So far, two ways to identify the starting point of PFV’s anticipation behavior have been presented, but both of them have their limitations in practical applications. Zheng et al.[25] used the Newell simplified car-following theory to specify the starting point of anticipation. The starting point of anticipation is identified by intersecting the theoretical time-space trajectory of the PFV with its actual trajectory before SV inserts into the target lane. The method is based on the hypothesis that the spacing-speed relationship for a given vehicle is linear before the anticipation period, which is not consistent with real data in most cases. Ghaffari et al.[26] proposed another method for the identification of the starting point of the anticipation period. In this method, the time when PFV’s acceleration reaches the maximum before SV inserts into target lane is determined as the start of anticipation behavior. In fact, this method cannot guarantee that the target gap will become more suitable for SV inserting into the target lane after the determined starting point of the anticipation period.
Thus, a simple but practical way is employed to identify the start of anticipation behavior by referring to the two methods mentioned above. In the new method, the time when the spacing between PFV and PLV starts to approximately enlarge significantly and continuously until SV gets into target lane, is taken as the start of the anticipation period. At the same time, another condition that the SV’s longitudinal position is close to the target gap should be satisfied. In this study, both the relative space between SV and PLV and the relative space between PFV and SV are constrained to range from -1.5 to 30 m. Taking the real SV with the vehicle ID of 410 for example,Fig.2 shows the identification results of the starting point of DLCP process. The perpendicular black line in Fig.2 represents the starting point of the anticipation period, which is captured accurately from an intuitive view.

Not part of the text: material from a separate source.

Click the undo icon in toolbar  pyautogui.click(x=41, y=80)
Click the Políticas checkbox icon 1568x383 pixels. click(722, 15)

2.2 Identification of ending point of DLCP process
DLCP occurs before DLCE, and the ending point of DLCP is the starting point of DLCE. Similarly, the identification of the ending point of SV’s DLCP process is transformed into the identification of the starting point of
(a) (b)
Fig.2 Identification of the starting point of DLCP process for SV with the vehicle ID of 410.(a) Change of longitudinal distance between PFV and PLV;(b) Change of longitudinal distance between SV and PFV, PLV
the DLCE process. The start of the lane-changing vehicle’s lateral movements toward the adjacent target lane without being interrupted is defined as the starting point of the DLCE by several researchers[14, 27]. However, this method ignores the significant change of lateral velocity when SV starts DLCE. In reality, the magnitude of lateral acceleration at this time slot often corresponds to a local maximum. Thus, in this study, when the SV moves from the original lane towards the target lane without interruption, the maximum of its lateral acceleration is denoted as the starting point of DLCE, i.e. the ending point of DLCP. Taking the real SV with the vehicle ID of 410 for example as well, the identified results of the ending point of DCLP are shown in Fig.3. The rendered black circle in Fig.3(a) and Fig.3(b)represent the identified starting point of DLCE with the traditional method and the new proposed method. In the next section, we employ the proposed method to identify the starting point of DLCE.
(a) (b)
Fig.3 Identification of ending point of DLCP process for SV with the vehicle ID of 410.(a) Change of lateral velocity of SV;(b) Change of lateral acceleration of SV
3 Acceleration Model of Lane-Changing Vehicle during the DLCP Process
By applying the identification procedure for the trajectory of DLCP process described in Section 2 on the selected NGSIM dataset, 100 groups of samples are extracted in all. The empirical observations indicate that DLCP period persists for 4 to 8 s on average with variations across sites and lanes, which suggests that the DLCP behavior is significant and should not be ignored in modelling the lane-changing behavior. The 100 selected groups of samples are randomly divided into two equal parts (50 groups each). One is employed to calibrate the proposed model and the other is applied to validate the model performance. This section focuses on modelling the longitudinal driving behavior of lane-changing vehicles during the DLCP period.
3.1 Model formulation
For the longitudinal movement during the DLCP period, SV behaves in a similar manner as it does under the normal car following situations. The difference is that SV behaves in response to CLV, PLV, and PFV simultaneously. Thus, the longitudinal governing equation of SV during DLCP period is given as
(1)
where 
are the longitudinal acceleration of vehicle SV at time t and 
are the longitudinal speed of vehicle SV at time t-T, respectively; 
and 
denotes the spatial headway with CLV, PLV and PFV of SV at t-T, respectively; 
and 
denote the relative velocity with CLV, PLV and PFV of SV at t-T, respectively.α,β,γ, ρ, ω, δ, and τ are the sensitivities of drivers; T represents the driver reaction time.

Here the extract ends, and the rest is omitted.